En photographie, ce sont plutôt les photographes classiques comme Edward Steichen, Man Ray, Blumenfeld ou encore les polaroids de Tarkosky, etc. Il y a une ambiance particulière. C’est ça que j’aime dans les photos. Je ne vais pas forcément être attentive aux détails de celles-ci mais plutôt à l’ambiance, oui. C’est ce que je recherche aussi dans mon travail, une ambiance.

■ Je me faisais cette réflexion en regardant tes photos, il n’y a que des personnes, pas d’objet…

La présence d’un personnage est importante. Bien sûr, il est anonyme. Mais il est important, parce que c’est la vie, il fait vivre la photo. On peut s’y reconnaître… s’y attacher.

■ Je repense par exemple à ta série Silhouette. Le personnage est tout petit, il a l’air d’être perdu dans l’immensité de la photo. Simple jeu sur les proportions ?
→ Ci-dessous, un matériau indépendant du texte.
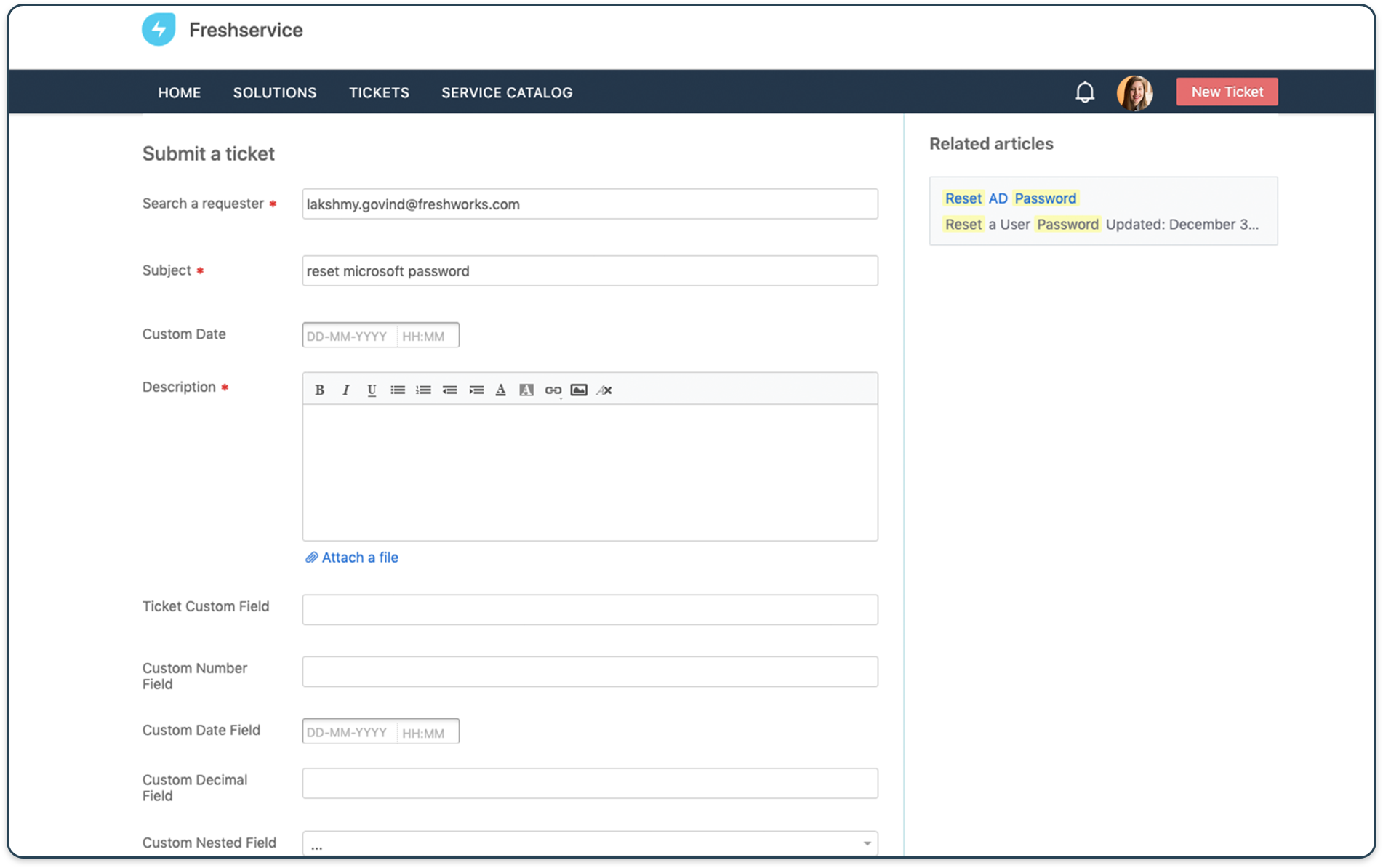Open the Custom Nested Field dropdown
The width and height of the screenshot is (1383, 868).
coord(865,843)
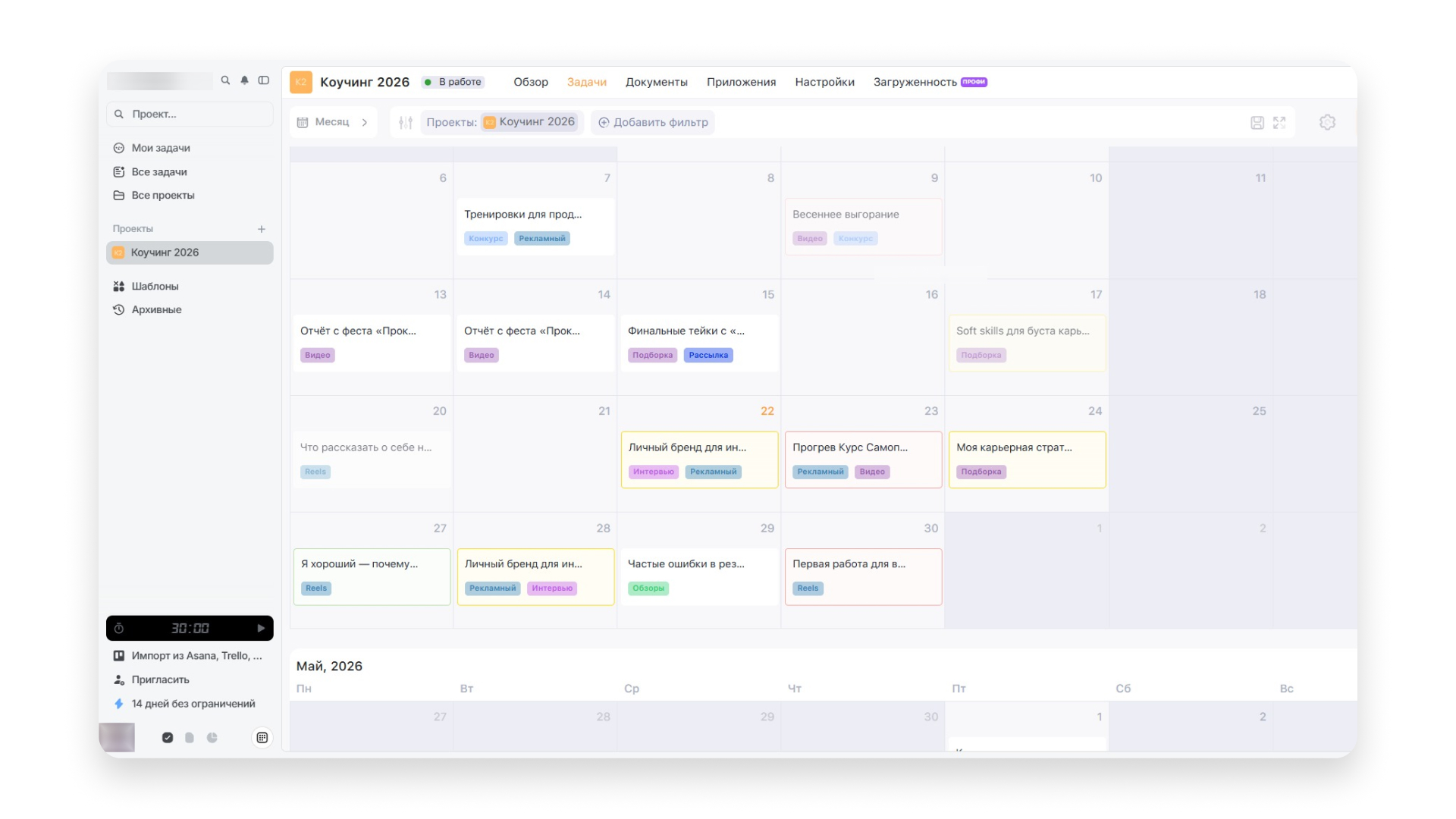Open the grid apps icon at sidebar bottom
1456x819 pixels.
262,737
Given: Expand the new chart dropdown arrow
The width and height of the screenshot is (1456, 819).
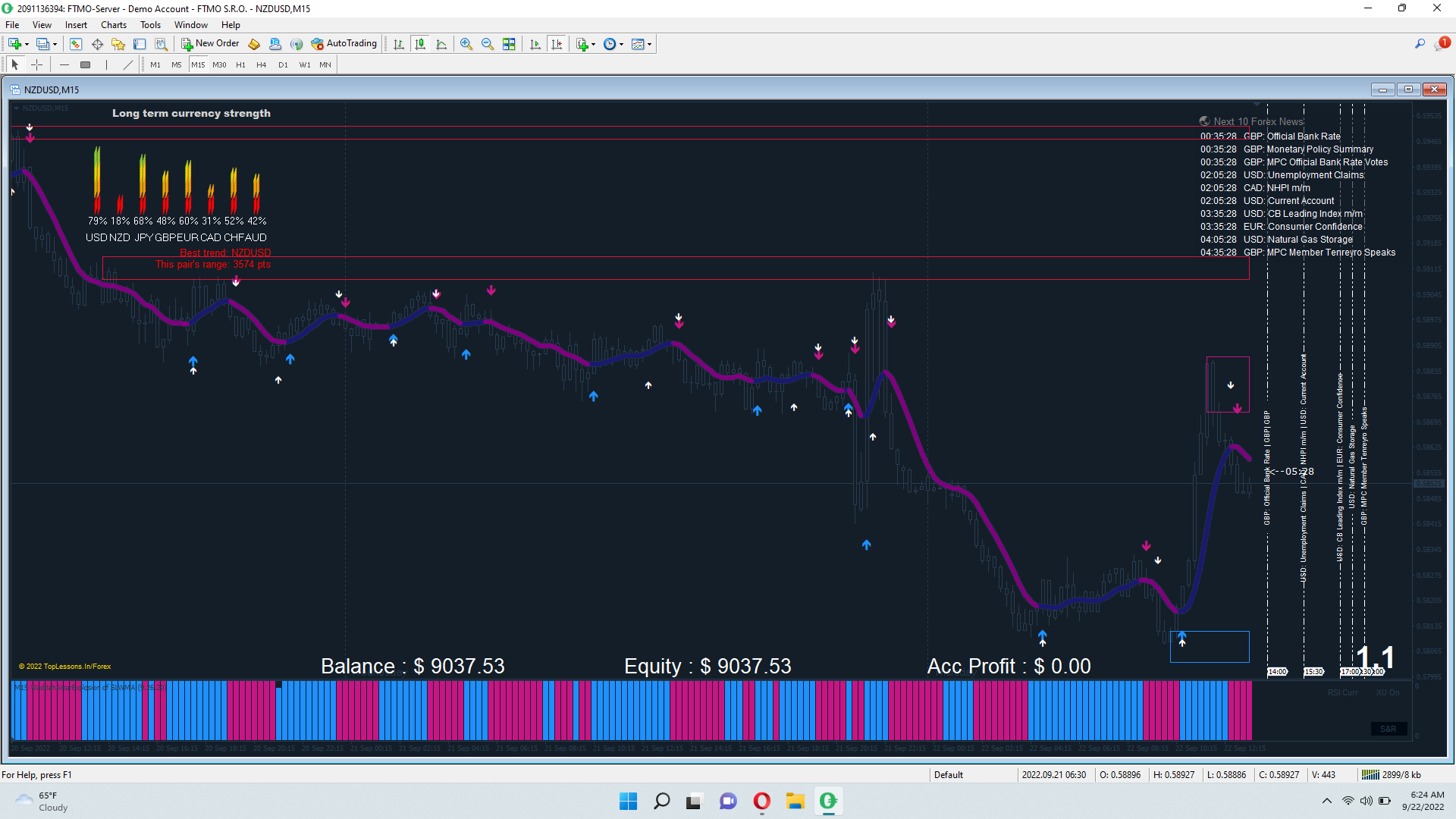Looking at the screenshot, I should point(27,44).
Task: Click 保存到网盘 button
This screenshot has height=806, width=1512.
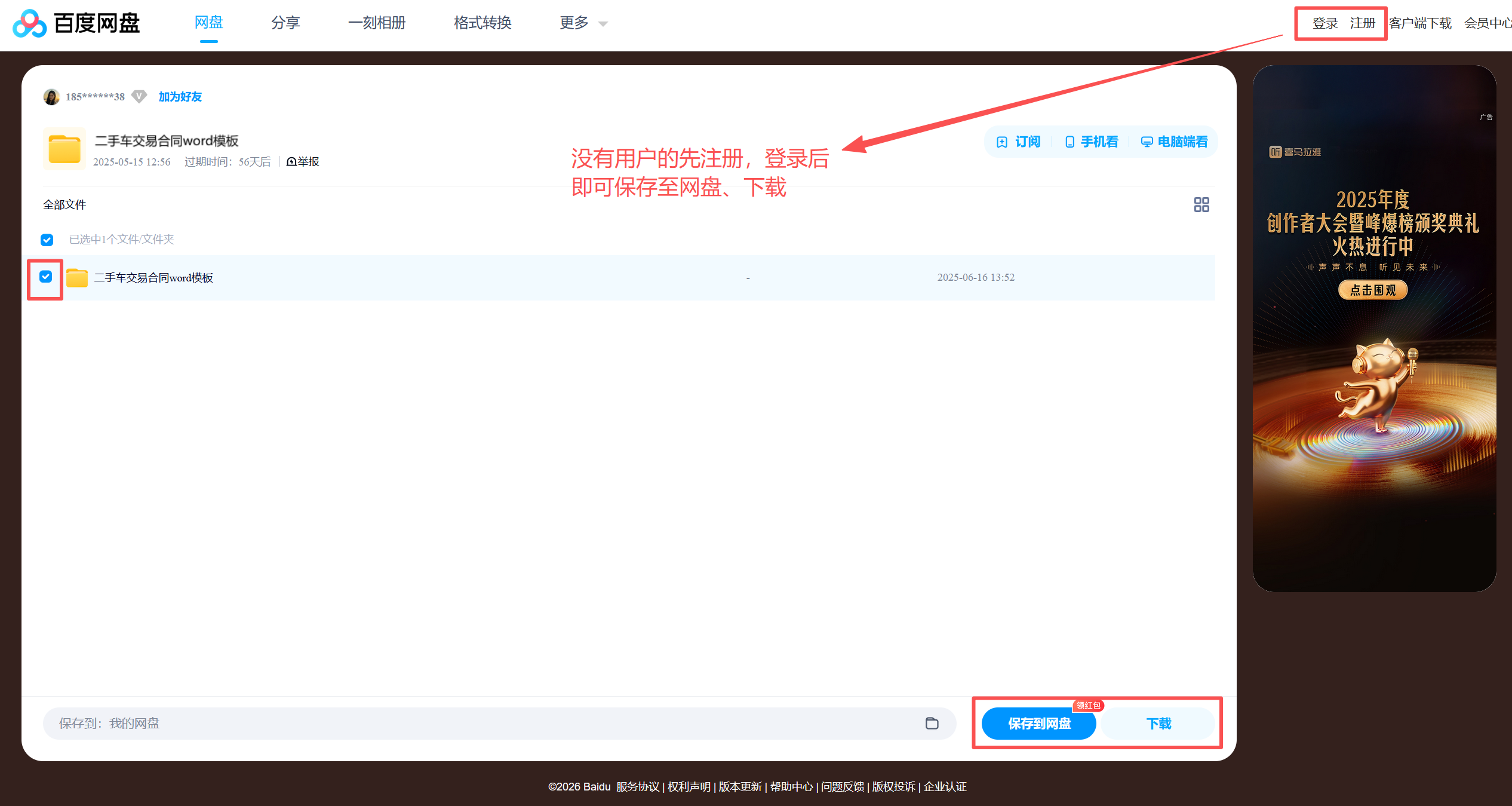Action: [1038, 724]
J’aime beaucoup travailler sur le côté minimaliste. On peut dire beaucoup sans trop montrer. Ce personnage est peut-être petit mais il te parle.
Il y a aussi l’aspect dérisoire de l’Homme. On est tout petit dans ce grand Univers. Un grand vide et un petit personnage avec sa petite histoire… Et finalement, c’est l’histoire qui nous fait vivre.

 

Les bonnes informations pratiques

Et si vos yeux brillent d’envie d’aller y voir de plus près, l’exposition s’achève ce 31 octobre.